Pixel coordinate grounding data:
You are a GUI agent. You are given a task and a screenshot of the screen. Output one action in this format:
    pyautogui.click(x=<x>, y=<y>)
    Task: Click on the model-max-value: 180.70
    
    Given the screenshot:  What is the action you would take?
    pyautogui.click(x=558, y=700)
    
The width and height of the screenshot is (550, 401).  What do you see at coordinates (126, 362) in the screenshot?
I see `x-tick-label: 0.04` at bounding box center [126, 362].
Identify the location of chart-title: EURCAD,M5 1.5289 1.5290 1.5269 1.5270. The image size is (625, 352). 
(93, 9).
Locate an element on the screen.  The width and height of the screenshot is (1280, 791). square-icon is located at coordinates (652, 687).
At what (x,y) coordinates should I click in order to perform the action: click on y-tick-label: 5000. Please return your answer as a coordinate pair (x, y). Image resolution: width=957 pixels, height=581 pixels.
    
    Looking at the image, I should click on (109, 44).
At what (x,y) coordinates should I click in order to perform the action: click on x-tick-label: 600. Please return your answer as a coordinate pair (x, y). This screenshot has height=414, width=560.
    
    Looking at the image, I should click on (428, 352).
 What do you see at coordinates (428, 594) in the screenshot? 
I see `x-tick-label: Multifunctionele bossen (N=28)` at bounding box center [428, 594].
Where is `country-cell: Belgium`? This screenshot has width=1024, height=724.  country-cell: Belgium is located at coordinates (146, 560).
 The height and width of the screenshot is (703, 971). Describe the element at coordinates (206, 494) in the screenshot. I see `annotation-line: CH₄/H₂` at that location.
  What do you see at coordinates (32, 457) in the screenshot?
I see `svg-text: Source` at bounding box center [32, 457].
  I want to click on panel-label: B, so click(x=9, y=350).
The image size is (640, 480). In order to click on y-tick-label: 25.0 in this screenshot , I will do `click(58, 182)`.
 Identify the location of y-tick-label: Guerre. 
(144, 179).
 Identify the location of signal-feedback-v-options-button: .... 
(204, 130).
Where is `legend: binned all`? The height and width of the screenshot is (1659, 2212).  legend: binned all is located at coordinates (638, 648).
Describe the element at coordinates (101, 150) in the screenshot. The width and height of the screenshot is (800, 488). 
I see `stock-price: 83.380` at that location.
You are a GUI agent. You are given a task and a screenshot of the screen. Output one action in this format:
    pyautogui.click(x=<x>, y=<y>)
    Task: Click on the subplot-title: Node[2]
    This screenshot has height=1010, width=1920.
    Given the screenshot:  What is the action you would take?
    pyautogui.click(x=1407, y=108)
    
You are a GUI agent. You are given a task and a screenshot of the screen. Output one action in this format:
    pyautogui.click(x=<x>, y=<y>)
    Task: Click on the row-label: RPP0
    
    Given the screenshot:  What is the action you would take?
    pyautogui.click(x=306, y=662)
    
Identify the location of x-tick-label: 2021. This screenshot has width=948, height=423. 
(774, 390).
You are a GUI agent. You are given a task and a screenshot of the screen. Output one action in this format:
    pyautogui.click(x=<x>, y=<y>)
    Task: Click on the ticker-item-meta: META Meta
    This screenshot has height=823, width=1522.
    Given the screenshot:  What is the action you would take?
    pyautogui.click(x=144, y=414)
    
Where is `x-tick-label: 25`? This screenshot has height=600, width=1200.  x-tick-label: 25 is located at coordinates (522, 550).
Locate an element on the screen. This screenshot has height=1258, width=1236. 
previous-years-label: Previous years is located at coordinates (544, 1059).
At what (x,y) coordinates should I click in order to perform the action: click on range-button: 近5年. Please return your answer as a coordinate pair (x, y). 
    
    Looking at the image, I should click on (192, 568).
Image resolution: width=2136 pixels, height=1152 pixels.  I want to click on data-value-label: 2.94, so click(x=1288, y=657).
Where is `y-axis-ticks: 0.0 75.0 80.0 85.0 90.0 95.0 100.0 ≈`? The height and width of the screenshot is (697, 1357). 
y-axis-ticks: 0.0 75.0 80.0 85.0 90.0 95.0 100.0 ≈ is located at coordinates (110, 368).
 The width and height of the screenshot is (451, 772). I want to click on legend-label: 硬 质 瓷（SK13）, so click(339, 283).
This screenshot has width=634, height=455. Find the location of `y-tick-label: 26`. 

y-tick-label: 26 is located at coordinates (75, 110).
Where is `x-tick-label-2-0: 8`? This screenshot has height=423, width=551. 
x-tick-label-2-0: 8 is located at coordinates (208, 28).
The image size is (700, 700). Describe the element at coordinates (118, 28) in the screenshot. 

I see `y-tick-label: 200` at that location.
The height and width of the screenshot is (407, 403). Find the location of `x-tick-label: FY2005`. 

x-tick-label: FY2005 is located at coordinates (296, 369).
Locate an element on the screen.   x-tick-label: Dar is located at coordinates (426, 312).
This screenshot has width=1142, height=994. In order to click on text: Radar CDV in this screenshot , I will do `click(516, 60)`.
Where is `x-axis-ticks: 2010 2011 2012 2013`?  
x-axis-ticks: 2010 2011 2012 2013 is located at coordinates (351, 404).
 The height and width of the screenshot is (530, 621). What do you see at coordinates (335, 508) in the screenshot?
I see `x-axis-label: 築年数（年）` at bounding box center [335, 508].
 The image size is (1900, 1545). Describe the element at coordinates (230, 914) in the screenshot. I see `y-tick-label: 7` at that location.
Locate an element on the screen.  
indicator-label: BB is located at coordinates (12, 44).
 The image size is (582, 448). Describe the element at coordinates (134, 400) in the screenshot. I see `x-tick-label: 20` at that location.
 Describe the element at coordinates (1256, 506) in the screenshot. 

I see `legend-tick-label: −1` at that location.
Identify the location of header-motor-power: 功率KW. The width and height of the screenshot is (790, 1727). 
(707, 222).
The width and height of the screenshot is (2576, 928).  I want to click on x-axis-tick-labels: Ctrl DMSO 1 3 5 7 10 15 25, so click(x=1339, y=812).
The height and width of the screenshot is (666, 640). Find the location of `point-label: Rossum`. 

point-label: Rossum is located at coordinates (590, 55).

Task: Copy every record above word for word, keeping all of the text unchanged.

Answer space:
You are a GUI agent. You are given a task and a screenshot of the screen. Output one action in this format:
    pyautogui.click(x=<x>, y=<y>)
    Task: Click on the model-max-value: 180.70
    
    Given the screenshot:  What is the action you would take?
    pyautogui.click(x=558, y=700)
    
The width and height of the screenshot is (550, 401).  What do you see at coordinates (126, 362) in the screenshot?
I see `x-tick-label: 0.04` at bounding box center [126, 362].
Identify the location of chart-title: EURCAD,M5 1.5289 1.5290 1.5269 1.5270. The image size is (625, 352). 
(93, 9).
Locate an element on the screen.  The width and height of the screenshot is (1280, 791). square-icon is located at coordinates (652, 687).
At what (x,y) coordinates should I click in order to perform the action: click on y-tick-label: 5000. Please return your answer as a coordinate pair (x, y). Image resolution: width=957 pixels, height=581 pixels.
    
    Looking at the image, I should click on (109, 44).
At what (x,y) coordinates should I click in order to perform the action: click on x-tick-label: 600. Please return your answer as a coordinate pair (x, y). This screenshot has height=414, width=560.
    
    Looking at the image, I should click on (428, 352).
 What do you see at coordinates (428, 594) in the screenshot? 
I see `x-tick-label: Multifunctionele bossen (N=28)` at bounding box center [428, 594].
Where is `country-cell: Belgium`? This screenshot has width=1024, height=724.  country-cell: Belgium is located at coordinates (146, 560).
 The height and width of the screenshot is (703, 971). Describe the element at coordinates (206, 494) in the screenshot. I see `annotation-line: CH₄/H₂` at that location.
  What do you see at coordinates (32, 457) in the screenshot?
I see `svg-text: Source` at bounding box center [32, 457].
  I want to click on panel-label: B, so click(x=9, y=350).
The image size is (640, 480). In order to click on y-tick-label: 25.0 in this screenshot , I will do `click(58, 182)`.
 Identify the location of y-tick-label: Guerre. 
(144, 179).
 Identify the location of signal-feedback-v-options-button: .... 
(204, 130).
Where is `legend: binned all`? The height and width of the screenshot is (1659, 2212).  legend: binned all is located at coordinates (638, 648).
Describe the element at coordinates (101, 150) in the screenshot. The width and height of the screenshot is (800, 488). 
I see `stock-price: 83.380` at that location.
You are a GUI agent. You are given a task and a screenshot of the screen. Output one action in this format:
    pyautogui.click(x=<x>, y=<y>)
    Task: Click on the subplot-title: Node[2]
    This screenshot has height=1010, width=1920.
    Given the screenshot:  What is the action you would take?
    pyautogui.click(x=1407, y=108)
    
You are a GUI agent. You are given a task and a screenshot of the screen. Output one action in this format:
    pyautogui.click(x=<x>, y=<y>)
    Task: Click on the row-label: RPP0
    
    Given the screenshot:  What is the action you would take?
    pyautogui.click(x=306, y=662)
    
Identify the location of x-tick-label: 2021. This screenshot has width=948, height=423. 
(774, 390).
You are a GUI agent. You are given a task and a screenshot of the screen. Output one action in this format:
    pyautogui.click(x=<x>, y=<y>)
    Task: Click on the ticker-item-meta: META Meta
    This screenshot has height=823, width=1522.
    Given the screenshot:  What is the action you would take?
    pyautogui.click(x=144, y=414)
    
Where is `x-tick-label: 25`? This screenshot has height=600, width=1200.  x-tick-label: 25 is located at coordinates (522, 550).
Locate an element on the screen. This screenshot has height=1258, width=1236. 
previous-years-label: Previous years is located at coordinates (544, 1059).
At what (x,y) coordinates should I click in order to perform the action: click on range-button: 近5年. Please return your answer as a coordinate pair (x, y). 
    
    Looking at the image, I should click on (192, 568).
Image resolution: width=2136 pixels, height=1152 pixels.  I want to click on data-value-label: 2.94, so click(x=1288, y=657).
Where is `y-axis-ticks: 0.0 75.0 80.0 85.0 90.0 95.0 100.0 ≈`? The height and width of the screenshot is (697, 1357). 
y-axis-ticks: 0.0 75.0 80.0 85.0 90.0 95.0 100.0 ≈ is located at coordinates (110, 368).
 The width and height of the screenshot is (451, 772). I want to click on legend-label: 硬 质 瓷（SK13）, so click(339, 283).
This screenshot has width=634, height=455. Find the location of `y-tick-label: 26`. 

y-tick-label: 26 is located at coordinates (75, 110).
Where is `x-tick-label-2-0: 8`? This screenshot has height=423, width=551. 
x-tick-label-2-0: 8 is located at coordinates (208, 28).
The image size is (700, 700). Describe the element at coordinates (118, 28) in the screenshot. 

I see `y-tick-label: 200` at that location.
The height and width of the screenshot is (407, 403). Find the location of `x-tick-label: FY2005`. 

x-tick-label: FY2005 is located at coordinates (296, 369).
Locate an element on the screen.   x-tick-label: Dar is located at coordinates (426, 312).
This screenshot has width=1142, height=994. In order to click on text: Radar CDV in this screenshot , I will do `click(516, 60)`.
Where is `x-axis-ticks: 2010 2011 2012 2013`?  
x-axis-ticks: 2010 2011 2012 2013 is located at coordinates (351, 404).
 The height and width of the screenshot is (530, 621). What do you see at coordinates (335, 508) in the screenshot?
I see `x-axis-label: 築年数（年）` at bounding box center [335, 508].
 The image size is (1900, 1545). Describe the element at coordinates (230, 914) in the screenshot. I see `y-tick-label: 7` at that location.
Locate an element on the screen.  
indicator-label: BB is located at coordinates (12, 44).
 The image size is (582, 448). Describe the element at coordinates (134, 400) in the screenshot. I see `x-tick-label: 20` at that location.
 Describe the element at coordinates (1256, 506) in the screenshot. 

I see `legend-tick-label: −1` at that location.
Identify the location of header-motor-power: 功率KW. The width and height of the screenshot is (790, 1727). 
(707, 222).
The width and height of the screenshot is (2576, 928).  I want to click on x-axis-tick-labels: Ctrl DMSO 1 3 5 7 10 15 25, so click(x=1339, y=812).
The height and width of the screenshot is (666, 640). Find the location of `point-label: Rossum`. 

point-label: Rossum is located at coordinates (590, 55).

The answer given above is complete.